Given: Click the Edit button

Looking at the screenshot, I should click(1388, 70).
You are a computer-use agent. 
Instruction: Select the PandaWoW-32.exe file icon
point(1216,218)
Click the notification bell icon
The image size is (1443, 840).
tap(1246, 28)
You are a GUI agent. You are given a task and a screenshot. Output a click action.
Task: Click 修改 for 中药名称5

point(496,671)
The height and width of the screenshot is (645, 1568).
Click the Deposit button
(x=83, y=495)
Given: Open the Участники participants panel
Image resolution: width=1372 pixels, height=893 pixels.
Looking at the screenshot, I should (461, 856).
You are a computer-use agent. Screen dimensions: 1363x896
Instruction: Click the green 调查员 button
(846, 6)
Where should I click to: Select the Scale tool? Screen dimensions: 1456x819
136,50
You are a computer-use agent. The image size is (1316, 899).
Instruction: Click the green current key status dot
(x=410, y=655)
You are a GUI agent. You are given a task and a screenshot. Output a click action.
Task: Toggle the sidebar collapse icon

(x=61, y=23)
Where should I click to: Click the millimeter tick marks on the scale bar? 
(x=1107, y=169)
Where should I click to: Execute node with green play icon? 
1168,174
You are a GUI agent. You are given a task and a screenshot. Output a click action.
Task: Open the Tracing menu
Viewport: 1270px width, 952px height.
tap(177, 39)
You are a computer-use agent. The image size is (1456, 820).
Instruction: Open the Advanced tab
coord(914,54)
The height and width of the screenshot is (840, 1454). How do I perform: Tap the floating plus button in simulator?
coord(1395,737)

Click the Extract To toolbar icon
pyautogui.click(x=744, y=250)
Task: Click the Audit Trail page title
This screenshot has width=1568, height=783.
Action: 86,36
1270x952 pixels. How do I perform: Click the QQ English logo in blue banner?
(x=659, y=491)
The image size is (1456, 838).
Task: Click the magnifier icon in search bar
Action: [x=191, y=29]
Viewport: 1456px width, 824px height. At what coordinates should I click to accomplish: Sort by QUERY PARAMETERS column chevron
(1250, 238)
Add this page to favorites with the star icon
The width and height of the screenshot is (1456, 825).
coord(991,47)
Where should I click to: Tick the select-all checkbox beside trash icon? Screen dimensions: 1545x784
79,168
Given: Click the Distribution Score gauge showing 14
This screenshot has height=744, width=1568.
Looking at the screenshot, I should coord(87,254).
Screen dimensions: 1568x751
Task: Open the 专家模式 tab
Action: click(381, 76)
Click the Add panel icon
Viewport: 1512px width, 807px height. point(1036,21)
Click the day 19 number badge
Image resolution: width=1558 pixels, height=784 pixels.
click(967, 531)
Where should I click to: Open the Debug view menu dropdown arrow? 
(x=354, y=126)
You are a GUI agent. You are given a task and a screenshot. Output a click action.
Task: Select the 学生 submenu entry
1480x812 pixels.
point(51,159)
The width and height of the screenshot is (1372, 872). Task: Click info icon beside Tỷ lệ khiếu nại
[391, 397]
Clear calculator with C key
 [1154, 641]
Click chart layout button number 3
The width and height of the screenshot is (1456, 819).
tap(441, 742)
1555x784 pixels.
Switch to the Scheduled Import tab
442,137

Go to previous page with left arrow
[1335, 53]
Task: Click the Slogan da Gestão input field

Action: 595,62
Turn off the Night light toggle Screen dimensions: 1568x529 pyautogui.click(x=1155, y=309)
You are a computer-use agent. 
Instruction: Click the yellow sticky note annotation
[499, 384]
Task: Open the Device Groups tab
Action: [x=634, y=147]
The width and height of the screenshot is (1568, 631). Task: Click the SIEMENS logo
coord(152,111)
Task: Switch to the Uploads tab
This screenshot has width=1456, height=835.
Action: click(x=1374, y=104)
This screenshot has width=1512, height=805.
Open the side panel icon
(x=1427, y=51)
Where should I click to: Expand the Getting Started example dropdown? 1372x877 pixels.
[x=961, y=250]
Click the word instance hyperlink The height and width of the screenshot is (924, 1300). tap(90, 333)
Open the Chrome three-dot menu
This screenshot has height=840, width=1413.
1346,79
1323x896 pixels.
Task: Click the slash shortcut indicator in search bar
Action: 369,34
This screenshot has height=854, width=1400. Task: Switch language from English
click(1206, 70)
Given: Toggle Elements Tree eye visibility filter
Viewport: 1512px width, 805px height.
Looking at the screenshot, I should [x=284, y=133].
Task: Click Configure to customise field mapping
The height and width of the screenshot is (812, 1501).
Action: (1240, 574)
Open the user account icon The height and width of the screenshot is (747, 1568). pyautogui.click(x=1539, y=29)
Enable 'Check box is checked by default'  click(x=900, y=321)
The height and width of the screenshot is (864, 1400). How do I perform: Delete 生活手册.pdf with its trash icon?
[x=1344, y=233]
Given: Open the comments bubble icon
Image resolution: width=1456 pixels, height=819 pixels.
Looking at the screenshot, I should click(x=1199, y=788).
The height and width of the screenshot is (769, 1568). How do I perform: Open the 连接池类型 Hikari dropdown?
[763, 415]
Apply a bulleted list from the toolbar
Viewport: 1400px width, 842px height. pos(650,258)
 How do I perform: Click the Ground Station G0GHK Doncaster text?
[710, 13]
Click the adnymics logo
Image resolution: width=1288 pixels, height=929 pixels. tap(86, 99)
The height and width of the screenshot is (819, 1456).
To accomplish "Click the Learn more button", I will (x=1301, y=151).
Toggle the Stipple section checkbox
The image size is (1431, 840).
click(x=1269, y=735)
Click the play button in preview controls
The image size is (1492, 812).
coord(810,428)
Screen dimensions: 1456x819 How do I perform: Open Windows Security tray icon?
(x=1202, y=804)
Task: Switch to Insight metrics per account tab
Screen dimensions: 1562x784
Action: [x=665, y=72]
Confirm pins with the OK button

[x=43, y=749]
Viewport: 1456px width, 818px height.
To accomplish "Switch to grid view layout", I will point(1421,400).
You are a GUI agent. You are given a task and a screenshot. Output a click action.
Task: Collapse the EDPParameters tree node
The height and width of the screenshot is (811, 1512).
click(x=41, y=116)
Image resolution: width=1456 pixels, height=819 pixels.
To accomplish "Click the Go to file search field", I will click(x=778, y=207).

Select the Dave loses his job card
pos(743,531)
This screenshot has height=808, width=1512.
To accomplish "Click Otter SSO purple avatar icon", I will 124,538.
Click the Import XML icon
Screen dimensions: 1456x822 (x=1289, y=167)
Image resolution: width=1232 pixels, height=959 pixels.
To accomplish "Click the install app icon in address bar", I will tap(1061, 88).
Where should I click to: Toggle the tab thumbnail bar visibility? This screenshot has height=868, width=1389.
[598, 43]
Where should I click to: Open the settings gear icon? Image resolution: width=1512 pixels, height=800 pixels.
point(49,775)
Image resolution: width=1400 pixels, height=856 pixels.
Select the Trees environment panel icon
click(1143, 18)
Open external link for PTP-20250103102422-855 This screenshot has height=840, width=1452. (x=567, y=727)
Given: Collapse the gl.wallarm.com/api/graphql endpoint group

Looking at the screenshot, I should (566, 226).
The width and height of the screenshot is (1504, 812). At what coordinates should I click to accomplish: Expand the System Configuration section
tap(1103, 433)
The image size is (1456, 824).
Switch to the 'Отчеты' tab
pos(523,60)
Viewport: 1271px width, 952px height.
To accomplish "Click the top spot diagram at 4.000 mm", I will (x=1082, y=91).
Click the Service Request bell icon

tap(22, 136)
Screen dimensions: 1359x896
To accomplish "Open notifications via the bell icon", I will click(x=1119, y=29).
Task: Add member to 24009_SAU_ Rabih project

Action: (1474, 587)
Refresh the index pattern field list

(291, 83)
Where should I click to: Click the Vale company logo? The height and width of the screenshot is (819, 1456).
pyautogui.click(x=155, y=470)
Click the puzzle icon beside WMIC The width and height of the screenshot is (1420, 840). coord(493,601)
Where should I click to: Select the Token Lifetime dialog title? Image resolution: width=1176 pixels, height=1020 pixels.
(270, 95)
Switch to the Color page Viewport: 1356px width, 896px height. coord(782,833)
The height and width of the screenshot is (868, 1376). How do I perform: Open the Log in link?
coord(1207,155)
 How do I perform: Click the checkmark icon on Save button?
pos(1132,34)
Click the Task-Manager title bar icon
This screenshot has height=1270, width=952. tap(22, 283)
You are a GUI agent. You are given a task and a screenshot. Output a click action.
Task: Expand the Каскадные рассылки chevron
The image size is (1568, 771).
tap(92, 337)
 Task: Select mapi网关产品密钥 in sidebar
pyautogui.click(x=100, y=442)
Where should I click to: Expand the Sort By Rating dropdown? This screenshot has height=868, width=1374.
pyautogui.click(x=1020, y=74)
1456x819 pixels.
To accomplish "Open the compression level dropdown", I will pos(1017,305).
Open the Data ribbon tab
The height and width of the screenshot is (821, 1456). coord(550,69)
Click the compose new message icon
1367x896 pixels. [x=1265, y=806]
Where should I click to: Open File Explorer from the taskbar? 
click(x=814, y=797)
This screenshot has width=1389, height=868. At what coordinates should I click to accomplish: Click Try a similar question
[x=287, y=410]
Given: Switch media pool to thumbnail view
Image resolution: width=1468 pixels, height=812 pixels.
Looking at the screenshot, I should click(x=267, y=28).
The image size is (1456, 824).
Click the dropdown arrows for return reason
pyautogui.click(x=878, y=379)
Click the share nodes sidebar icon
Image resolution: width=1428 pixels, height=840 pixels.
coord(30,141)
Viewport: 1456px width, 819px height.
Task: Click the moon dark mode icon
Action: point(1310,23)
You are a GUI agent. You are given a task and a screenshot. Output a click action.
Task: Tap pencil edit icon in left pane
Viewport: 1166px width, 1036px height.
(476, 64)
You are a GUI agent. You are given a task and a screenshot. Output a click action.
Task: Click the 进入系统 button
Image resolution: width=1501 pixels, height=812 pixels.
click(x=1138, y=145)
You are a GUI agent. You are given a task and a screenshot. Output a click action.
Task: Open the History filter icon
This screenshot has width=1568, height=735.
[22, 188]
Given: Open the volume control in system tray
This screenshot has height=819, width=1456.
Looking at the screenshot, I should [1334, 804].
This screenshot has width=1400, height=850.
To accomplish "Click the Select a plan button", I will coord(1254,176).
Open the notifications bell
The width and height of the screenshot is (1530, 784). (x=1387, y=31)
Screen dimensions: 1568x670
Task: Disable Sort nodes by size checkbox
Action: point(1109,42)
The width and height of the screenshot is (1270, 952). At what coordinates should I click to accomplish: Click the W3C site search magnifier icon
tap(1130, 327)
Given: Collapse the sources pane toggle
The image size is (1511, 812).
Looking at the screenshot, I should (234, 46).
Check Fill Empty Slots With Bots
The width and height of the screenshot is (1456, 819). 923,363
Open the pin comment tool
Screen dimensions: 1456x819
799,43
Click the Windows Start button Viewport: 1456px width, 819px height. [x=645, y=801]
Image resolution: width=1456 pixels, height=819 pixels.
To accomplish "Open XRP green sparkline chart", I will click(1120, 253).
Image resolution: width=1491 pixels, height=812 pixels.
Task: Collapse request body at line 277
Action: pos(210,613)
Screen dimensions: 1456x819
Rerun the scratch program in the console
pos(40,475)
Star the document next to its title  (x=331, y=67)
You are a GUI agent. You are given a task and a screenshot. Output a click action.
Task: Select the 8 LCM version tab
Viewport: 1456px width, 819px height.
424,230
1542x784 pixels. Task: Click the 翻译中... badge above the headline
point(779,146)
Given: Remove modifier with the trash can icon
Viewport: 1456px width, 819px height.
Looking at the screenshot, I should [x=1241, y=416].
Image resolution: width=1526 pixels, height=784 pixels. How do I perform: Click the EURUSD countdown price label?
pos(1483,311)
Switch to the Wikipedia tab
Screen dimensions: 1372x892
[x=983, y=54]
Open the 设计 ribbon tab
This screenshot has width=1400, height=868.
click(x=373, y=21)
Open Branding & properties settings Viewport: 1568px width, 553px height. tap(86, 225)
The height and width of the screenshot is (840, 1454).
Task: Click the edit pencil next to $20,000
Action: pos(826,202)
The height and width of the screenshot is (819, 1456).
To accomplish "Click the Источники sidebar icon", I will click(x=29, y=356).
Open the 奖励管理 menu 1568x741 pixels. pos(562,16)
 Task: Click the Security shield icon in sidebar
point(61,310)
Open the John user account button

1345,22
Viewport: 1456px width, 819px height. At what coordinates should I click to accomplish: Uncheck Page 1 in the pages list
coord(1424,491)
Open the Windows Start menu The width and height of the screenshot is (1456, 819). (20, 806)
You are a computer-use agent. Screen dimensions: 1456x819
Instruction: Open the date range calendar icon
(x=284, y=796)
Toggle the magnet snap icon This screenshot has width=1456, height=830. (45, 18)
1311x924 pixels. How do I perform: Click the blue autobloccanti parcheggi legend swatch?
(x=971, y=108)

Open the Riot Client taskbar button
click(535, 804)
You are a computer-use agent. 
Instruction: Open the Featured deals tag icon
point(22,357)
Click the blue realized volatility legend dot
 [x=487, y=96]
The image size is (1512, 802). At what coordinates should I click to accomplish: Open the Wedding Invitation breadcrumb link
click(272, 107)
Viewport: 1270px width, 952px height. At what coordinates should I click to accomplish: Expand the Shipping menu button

----------

WHAT YOU ARE ASKED TO DO:
Beginning at the line with "Task: Select the 8 LCM version tab" and stopping after the line with "Open the 奖励管理", please write out every line of the data above exactly and nothing else.

SOLUTION TO THIS EXERCISE:
Task: Select the 8 LCM version tab
Viewport: 1456px width, 819px height.
424,230
1542x784 pixels. Task: Click the 翻译中... badge above the headline
point(779,146)
Given: Remove modifier with the trash can icon
Viewport: 1456px width, 819px height.
Looking at the screenshot, I should [x=1241, y=416].
Image resolution: width=1526 pixels, height=784 pixels. How do I perform: Click the EURUSD countdown price label?
pos(1483,311)
Switch to the Wikipedia tab
Screen dimensions: 1372x892
[x=983, y=54]
Open the 设计 ribbon tab
This screenshot has width=1400, height=868.
click(x=373, y=21)
Open Branding & properties settings Viewport: 1568px width, 553px height. tap(86, 225)
The height and width of the screenshot is (840, 1454).
Task: Click the edit pencil next to $20,000
Action: pos(826,202)
The height and width of the screenshot is (819, 1456).
To accomplish "Click the Источники sidebar icon", I will click(x=29, y=356).
Open the 奖励管理 menu 1568x741 pixels. pos(562,16)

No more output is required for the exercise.